### Materials provided
[Start of section]

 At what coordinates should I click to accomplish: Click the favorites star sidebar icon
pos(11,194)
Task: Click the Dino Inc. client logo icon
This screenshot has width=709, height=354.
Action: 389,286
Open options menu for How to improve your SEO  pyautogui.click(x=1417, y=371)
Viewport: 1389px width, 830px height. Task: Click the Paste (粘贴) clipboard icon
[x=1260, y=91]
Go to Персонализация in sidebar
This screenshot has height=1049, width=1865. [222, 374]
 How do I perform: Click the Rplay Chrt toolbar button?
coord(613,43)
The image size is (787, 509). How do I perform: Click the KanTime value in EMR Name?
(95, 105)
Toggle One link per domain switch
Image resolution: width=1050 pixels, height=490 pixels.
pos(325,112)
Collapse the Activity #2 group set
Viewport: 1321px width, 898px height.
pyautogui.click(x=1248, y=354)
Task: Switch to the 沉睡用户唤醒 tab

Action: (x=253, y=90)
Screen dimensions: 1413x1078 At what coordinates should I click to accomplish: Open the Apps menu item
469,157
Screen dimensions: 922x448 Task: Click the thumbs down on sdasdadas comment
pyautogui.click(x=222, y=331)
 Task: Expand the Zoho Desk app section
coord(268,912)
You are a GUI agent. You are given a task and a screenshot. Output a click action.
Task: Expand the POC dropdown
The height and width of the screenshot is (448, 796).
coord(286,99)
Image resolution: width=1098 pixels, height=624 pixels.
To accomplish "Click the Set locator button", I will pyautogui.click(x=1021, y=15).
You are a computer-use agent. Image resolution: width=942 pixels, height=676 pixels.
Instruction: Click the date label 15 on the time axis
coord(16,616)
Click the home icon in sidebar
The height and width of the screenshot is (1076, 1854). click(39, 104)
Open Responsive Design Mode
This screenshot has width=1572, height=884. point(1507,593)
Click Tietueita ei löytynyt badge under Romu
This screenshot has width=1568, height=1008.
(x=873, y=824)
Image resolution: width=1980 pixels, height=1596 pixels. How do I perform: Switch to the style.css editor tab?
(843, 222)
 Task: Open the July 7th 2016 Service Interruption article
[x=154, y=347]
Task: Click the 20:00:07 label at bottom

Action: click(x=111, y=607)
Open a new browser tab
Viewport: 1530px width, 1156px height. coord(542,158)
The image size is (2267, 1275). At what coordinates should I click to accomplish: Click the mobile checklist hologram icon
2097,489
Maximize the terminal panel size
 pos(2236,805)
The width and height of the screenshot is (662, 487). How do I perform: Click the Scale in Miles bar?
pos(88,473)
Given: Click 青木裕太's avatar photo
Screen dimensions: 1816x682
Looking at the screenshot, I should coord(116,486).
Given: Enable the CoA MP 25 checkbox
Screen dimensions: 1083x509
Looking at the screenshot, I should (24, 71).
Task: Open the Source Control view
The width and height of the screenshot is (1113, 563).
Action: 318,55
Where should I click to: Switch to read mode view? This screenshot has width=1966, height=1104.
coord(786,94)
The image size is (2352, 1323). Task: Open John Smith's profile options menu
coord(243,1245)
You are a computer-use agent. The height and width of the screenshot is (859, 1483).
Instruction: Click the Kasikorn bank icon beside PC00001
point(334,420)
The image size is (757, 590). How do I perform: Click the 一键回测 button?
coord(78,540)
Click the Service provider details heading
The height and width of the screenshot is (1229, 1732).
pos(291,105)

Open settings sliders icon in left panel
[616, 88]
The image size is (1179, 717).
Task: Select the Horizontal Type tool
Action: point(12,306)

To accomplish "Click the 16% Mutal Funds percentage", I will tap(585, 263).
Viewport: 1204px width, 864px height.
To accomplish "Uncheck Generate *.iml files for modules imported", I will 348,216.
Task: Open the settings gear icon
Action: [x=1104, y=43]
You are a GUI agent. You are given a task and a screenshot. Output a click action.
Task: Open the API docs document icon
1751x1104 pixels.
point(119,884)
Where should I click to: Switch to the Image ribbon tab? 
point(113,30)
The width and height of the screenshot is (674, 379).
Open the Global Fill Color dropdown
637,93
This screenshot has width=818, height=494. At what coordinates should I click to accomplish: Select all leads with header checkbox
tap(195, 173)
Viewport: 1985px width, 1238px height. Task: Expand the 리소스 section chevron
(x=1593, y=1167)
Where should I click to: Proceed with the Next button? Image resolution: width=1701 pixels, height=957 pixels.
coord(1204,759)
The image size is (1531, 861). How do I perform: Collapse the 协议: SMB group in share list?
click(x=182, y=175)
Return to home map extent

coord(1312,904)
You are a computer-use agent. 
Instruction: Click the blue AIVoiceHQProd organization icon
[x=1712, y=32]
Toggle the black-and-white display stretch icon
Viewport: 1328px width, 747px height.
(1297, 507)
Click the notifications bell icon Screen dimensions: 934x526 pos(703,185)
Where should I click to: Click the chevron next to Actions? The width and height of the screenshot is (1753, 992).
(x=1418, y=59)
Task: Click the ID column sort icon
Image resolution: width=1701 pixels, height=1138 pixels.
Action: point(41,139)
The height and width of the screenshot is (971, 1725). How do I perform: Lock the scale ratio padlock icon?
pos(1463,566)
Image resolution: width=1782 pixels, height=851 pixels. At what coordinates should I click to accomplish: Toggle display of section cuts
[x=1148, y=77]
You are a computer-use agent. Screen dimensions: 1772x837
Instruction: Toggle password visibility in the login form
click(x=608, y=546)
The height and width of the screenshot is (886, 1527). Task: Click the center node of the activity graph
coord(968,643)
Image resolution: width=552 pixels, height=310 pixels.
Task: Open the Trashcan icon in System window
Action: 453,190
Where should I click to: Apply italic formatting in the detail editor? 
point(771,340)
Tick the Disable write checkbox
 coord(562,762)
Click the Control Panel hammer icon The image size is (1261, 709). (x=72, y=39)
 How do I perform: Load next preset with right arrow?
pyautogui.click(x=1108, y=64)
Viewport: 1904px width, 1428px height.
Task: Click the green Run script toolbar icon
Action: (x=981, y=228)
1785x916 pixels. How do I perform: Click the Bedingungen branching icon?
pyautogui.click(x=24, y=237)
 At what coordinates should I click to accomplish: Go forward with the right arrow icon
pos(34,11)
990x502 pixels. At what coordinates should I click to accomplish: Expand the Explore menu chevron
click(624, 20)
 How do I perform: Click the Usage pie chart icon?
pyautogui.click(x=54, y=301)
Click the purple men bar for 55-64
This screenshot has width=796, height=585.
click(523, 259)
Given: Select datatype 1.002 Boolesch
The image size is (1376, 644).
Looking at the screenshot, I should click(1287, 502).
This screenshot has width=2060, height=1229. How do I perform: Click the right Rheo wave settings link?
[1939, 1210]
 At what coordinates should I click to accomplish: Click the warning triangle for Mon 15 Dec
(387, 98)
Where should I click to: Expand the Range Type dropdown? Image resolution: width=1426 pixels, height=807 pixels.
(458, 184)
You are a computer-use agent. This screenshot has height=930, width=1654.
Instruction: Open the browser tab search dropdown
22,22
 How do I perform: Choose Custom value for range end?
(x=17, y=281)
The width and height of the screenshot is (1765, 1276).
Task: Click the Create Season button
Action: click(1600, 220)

[End of section]

### Work item
Going through the entries, return every line holding the word "Control".

### Expected answer
Task: Open the Source Control view
Click the Control Panel hammer icon The image size is (1261, 709). (x=72, y=39)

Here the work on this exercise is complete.